Steve Beshear held a press conference today asking the retirement system boards to provide $37 million+ to cities, counties and school districts in the wake of major shortfalls.
The governor recommended that cities and counties be allowed to spread their required contributions over a ten-year period instead of the current five. He says it would provide $37.5 million of immediate relief in the next fiscal year.
From a press release:
“Just as the state is struggling to cope with the worst national financial crisis since the Great Depression, cities and counties are straining to provide the most basic services to their residents,” said Gov. Beshear, who was joined in today’s announcement by Louisville Mayor Jerry Abramson, Lexington Mayor Jim Newberry, Sylvia Lovely, executive director of the Kentucky League of Cities (KLC) and Bob Arnold, executive director of the Kentucky Association of Counties (KACo). “My proposal will provide more than $37 million of immediate relief to our local governments in a way that keeps our pension systems financially sound for years to come.”
Gov. Beshear’s recommendations are in response to the report of his bipartisan Public Pension Working Group, chaired by Finance and Administration Cabinet Sec. Jonathan Miller. Gov. Beshear said he hoped the KRS board would meet prior to the start of the upcoming legislative session to address his recommendations.

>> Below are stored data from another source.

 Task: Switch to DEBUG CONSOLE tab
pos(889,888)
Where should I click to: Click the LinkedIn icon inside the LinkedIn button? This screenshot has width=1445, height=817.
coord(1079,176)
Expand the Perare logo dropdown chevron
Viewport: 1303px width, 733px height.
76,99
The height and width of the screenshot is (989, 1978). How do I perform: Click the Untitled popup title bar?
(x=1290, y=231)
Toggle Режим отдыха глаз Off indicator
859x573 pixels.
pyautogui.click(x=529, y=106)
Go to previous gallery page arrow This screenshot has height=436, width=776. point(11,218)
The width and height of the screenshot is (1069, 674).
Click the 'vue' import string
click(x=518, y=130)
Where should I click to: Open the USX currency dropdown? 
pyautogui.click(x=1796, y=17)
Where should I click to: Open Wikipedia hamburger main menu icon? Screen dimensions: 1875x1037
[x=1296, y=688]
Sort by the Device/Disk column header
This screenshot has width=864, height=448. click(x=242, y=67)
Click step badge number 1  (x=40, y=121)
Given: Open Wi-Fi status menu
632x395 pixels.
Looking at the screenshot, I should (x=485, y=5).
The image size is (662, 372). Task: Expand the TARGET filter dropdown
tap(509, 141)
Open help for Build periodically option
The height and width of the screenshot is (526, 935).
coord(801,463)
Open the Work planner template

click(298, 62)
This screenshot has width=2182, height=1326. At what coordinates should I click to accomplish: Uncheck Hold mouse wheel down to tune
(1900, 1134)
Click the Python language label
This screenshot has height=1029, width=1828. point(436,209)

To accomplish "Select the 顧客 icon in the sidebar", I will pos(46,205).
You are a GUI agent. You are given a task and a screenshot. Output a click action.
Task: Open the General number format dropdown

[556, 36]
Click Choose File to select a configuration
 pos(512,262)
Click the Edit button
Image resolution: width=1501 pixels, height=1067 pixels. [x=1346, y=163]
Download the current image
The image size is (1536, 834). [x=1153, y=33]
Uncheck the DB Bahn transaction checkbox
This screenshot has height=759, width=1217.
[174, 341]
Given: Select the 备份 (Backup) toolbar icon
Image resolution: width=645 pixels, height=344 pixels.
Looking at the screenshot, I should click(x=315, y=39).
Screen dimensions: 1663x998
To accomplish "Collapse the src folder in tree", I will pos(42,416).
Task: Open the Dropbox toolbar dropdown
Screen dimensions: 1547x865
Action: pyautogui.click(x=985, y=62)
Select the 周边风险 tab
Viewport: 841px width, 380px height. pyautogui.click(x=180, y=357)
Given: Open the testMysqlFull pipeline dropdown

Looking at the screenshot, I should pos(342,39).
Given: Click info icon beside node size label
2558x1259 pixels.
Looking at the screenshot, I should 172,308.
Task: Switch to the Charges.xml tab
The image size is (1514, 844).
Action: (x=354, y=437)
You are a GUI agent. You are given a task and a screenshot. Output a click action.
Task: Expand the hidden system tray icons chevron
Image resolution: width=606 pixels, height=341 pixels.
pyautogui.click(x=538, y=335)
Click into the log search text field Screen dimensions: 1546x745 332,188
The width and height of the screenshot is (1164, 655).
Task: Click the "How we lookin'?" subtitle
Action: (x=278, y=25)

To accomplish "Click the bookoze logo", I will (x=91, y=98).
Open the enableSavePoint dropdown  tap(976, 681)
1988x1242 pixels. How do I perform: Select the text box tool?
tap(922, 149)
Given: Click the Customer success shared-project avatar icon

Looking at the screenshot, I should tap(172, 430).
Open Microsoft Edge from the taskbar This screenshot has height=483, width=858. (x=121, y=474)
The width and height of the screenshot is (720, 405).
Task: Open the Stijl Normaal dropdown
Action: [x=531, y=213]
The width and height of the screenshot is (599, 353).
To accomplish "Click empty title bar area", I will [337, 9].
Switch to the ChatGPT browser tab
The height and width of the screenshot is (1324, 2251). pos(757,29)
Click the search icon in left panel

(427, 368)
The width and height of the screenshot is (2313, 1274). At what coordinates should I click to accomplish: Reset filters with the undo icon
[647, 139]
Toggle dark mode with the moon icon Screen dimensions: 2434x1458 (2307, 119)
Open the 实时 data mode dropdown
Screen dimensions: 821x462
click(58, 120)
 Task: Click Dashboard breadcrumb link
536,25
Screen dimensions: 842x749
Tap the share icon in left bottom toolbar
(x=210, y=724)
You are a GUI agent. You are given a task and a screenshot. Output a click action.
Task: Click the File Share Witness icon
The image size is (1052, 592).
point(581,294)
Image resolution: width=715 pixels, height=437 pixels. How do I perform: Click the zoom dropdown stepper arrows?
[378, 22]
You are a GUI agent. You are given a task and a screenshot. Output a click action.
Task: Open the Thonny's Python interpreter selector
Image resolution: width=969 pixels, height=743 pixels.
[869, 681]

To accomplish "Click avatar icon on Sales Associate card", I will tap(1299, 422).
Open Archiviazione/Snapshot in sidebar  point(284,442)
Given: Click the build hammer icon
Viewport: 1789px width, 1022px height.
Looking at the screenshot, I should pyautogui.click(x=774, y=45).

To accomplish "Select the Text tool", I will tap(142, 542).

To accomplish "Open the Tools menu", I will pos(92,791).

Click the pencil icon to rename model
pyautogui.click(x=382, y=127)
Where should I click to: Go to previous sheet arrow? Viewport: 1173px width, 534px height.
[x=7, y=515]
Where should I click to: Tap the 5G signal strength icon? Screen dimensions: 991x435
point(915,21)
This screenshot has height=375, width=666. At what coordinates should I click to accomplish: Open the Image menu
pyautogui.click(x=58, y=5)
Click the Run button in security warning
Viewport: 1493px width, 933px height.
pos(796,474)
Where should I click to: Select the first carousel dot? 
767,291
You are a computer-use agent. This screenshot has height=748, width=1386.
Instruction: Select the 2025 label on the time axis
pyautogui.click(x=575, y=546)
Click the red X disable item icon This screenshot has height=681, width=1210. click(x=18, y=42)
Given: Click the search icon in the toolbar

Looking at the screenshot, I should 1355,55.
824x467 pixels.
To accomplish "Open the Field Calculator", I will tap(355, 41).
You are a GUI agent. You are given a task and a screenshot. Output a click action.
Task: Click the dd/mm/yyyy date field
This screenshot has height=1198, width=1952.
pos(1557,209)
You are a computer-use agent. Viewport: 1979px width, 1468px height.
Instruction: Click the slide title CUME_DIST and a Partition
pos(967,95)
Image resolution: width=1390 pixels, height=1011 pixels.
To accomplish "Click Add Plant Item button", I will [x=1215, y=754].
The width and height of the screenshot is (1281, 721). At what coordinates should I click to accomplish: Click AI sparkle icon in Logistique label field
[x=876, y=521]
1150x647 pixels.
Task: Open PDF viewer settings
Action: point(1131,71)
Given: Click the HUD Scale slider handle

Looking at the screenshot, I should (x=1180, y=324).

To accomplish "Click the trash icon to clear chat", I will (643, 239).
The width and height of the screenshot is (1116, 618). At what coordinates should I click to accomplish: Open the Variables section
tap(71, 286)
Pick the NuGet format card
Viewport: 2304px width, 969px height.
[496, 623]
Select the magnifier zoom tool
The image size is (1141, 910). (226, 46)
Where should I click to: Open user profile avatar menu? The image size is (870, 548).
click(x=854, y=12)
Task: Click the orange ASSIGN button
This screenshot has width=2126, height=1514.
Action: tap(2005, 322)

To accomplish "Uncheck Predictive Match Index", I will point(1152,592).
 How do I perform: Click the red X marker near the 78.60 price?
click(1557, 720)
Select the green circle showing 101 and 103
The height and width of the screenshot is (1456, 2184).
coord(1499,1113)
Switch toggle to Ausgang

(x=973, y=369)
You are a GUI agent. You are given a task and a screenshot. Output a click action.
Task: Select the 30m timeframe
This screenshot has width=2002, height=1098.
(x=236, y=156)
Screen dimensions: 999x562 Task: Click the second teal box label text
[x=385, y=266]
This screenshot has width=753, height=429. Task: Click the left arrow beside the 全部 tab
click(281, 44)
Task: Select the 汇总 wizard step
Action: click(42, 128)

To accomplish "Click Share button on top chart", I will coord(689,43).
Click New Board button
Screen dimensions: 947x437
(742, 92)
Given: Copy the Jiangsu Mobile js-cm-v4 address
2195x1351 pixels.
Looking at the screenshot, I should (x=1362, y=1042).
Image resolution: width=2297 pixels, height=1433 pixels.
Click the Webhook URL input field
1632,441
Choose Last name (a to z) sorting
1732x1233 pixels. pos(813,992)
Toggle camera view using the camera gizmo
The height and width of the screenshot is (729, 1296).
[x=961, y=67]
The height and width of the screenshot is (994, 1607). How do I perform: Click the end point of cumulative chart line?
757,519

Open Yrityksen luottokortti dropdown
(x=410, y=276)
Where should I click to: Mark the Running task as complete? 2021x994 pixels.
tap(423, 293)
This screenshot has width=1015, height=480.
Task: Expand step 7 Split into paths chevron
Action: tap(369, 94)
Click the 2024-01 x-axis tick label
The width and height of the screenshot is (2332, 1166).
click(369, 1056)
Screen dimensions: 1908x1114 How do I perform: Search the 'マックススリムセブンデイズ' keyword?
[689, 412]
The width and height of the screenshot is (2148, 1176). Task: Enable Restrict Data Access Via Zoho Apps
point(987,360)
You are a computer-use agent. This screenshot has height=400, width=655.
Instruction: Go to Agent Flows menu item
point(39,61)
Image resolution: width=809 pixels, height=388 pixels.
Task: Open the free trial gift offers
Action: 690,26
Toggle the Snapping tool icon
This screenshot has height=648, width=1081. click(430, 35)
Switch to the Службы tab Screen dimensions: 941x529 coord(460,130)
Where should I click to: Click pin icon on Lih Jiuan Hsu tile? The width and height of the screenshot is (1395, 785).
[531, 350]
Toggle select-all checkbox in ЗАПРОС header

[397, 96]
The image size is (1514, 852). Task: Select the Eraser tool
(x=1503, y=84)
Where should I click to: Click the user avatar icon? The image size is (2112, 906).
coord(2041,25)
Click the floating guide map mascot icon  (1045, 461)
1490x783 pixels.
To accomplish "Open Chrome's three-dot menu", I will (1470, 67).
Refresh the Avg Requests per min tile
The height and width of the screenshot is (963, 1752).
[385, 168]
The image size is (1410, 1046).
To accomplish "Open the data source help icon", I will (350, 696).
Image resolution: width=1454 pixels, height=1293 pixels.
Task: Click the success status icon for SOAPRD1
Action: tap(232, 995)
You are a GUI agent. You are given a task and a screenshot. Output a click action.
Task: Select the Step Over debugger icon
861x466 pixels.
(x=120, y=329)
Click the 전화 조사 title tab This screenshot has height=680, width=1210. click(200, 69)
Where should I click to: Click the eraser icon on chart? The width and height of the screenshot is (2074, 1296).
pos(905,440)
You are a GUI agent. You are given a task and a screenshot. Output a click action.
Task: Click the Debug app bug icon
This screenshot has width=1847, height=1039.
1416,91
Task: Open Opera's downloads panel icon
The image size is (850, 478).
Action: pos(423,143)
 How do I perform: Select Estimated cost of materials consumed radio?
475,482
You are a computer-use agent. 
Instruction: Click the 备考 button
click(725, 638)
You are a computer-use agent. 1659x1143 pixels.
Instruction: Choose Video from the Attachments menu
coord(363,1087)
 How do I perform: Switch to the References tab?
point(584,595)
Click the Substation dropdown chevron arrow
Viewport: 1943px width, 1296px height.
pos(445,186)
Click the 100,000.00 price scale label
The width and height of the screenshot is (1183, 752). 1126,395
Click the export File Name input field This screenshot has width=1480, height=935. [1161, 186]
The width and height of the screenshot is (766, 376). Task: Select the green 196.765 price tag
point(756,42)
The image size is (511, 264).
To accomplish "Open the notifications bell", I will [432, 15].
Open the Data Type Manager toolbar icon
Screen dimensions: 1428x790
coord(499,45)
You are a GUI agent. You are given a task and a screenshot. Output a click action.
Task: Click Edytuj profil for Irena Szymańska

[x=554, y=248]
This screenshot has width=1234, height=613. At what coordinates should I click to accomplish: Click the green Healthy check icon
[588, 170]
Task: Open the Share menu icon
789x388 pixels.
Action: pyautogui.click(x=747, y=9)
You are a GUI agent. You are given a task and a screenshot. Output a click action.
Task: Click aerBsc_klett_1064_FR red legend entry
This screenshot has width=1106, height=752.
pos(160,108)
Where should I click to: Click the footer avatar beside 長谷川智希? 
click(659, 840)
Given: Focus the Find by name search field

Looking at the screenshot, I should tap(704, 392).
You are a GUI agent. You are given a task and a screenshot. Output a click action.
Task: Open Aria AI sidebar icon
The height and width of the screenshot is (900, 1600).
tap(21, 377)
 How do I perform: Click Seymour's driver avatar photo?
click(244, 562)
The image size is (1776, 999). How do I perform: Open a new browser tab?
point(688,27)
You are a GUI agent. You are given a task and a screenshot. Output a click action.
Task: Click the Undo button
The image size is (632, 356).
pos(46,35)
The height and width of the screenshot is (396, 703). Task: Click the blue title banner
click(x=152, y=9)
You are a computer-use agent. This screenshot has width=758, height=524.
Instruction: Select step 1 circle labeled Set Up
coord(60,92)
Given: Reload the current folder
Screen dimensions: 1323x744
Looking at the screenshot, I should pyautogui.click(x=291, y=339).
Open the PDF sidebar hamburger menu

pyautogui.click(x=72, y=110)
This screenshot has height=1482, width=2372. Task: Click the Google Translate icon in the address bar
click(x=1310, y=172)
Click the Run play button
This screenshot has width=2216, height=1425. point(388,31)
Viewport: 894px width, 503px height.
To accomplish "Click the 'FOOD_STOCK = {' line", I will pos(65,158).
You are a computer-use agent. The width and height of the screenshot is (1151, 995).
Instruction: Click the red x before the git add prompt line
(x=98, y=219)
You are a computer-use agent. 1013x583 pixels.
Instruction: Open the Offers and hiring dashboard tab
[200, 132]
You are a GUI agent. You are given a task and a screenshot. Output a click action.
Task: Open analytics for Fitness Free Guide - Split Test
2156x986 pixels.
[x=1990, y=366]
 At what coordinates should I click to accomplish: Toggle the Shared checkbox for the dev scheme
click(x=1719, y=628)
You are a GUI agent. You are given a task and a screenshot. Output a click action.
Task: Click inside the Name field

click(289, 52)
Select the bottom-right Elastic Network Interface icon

“Allowing additional time to achieve full funding of the actuarially required contribution is a critical component of our strategy to bring desperately needed financial relief to county government,” said Bob Arnold of KACo. “We look forward to working with the governor and legislative leaders to assure that the public pension system and the local governments that support that system remain financially strong.”
Other reform issues recommended today include:
- Adopting effective securities’ litigation policies to enable the pension systems to claim millions of dollars of damages from Wall Street losses where companies have engaged in illegal or unethical practices;
- Exploring creative health-care reforms adopted in other states to provide affordable health benefits, while ensuring the long-term financial stability of the funds;
- Promoting the state’s existing optional defined contribution, 401(k)-style plan, the Kentucky Public Employees’ Deferred Compensation Authority, to encourage individual retirement savings;
- Providing more oversight and transparency of pension system funds to enable the Governor and the General Assembly to ensure that the systems are properly funded; and
- Amending enabling law to authorize the Kentucky Asset Liability Commission (ALCo) to issue pension-related bonds when funds are appropriated by the General Assembly to pay off unfunded liabilities of the pension systems. Specifically, consideration should be given to authorize the issuance of bonds, if market conditions are favorable, to repay funds to the KTRS pension fund that have been used to cover health insurance costs for KTRS members.
Mike Cherry has pre-filed legislation to provide the $37.5 million if the Kentucky Retirement Systems decide not to adopt the governor’s recommendations.